De politie probeerde de betoging die op 3 januari in Tel-Aviv was gepland te verhinderen. De politie stelde dat het tonen van Palestijnse vlaggen in Tel-Aviv een verstoring van de openbare orde zou vormen. Het Hooggerechtshof steunt de acties van het regime, met inbegrip van wat door de internationale regels als oorlogsmisdaden worden omschreven. Toch besloot het Hof dat de houding van de politie niet door de beugel kon en er kwam toelating voor de betoging.
Het werd de belangrijkste gezamenlijke Joodse en Arabische betoging sinds het begin van de oorlog en dat onder erg moeilijke omstandigheden. De betoging werd omcirkeld door een enorme politiemacht die werd versterkt door een speciale eenheid van de gevangenisautoriteiten. Zowat 300 extreem-rechtse tegenbetogers (waaronder heel wat leden van Yisrael Beitenu, Israël Onze Thuis, de partij van Lieberman) protesteerden tegen de betoging. Op iedere straathoek van het centrum van Tel-Aviv waren de spanningen en vijandigheden zichtbaar. Soms werden zaken naar de betogers gegooid of werd naar hen geroepen. Maar de betoging was erg levendig en maakte haar boodschap duidelijk. Er waren rode vlaggen en zowat 10.000 deelnemers.
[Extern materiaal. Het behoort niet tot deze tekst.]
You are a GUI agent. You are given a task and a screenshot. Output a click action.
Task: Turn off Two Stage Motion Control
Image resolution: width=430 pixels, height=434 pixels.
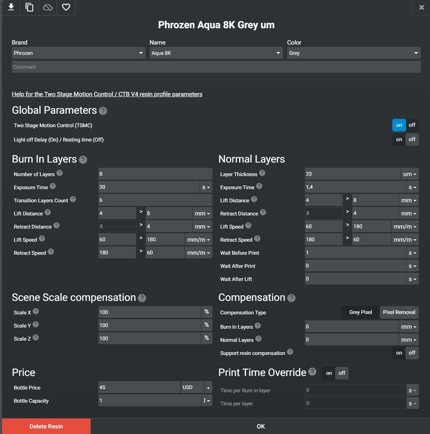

Er werden slogans geroepen in het Hebreeuws en het Arabisch. De Socialistische Strijdbeweging (onze Israëlische zusterorganisatie) riep slogans als: “Joden en Arabieren, weiger om elkaars vijand te zijn”, “Joden en Arabieren samen vechten tegen de racisten”, “In Gaza en Sderot willen de kinderen leven”, “Barak: minister van veiligheid, je zal je heerschappij niet kopen met bloed”, “Geen vrede, geen veiligheid, weg met de heerschappij van het kapitaal”, “Geld voor onderwijs en jobs, niet voor oorlog en bezetting”,… We riepen ook: “Wil je vrede? Dan moeten we strijden – tegen de bommen, tegen de oorlog, tegen het afvuren van qassam, weg met de belegering, stop de bezetting, weg met de muur, stop de kolonies, stop de afscheiding, weg met racisme, stop het systeem van uitbuiting en prestige, tegen het systeem van kapitaal en oorlog.”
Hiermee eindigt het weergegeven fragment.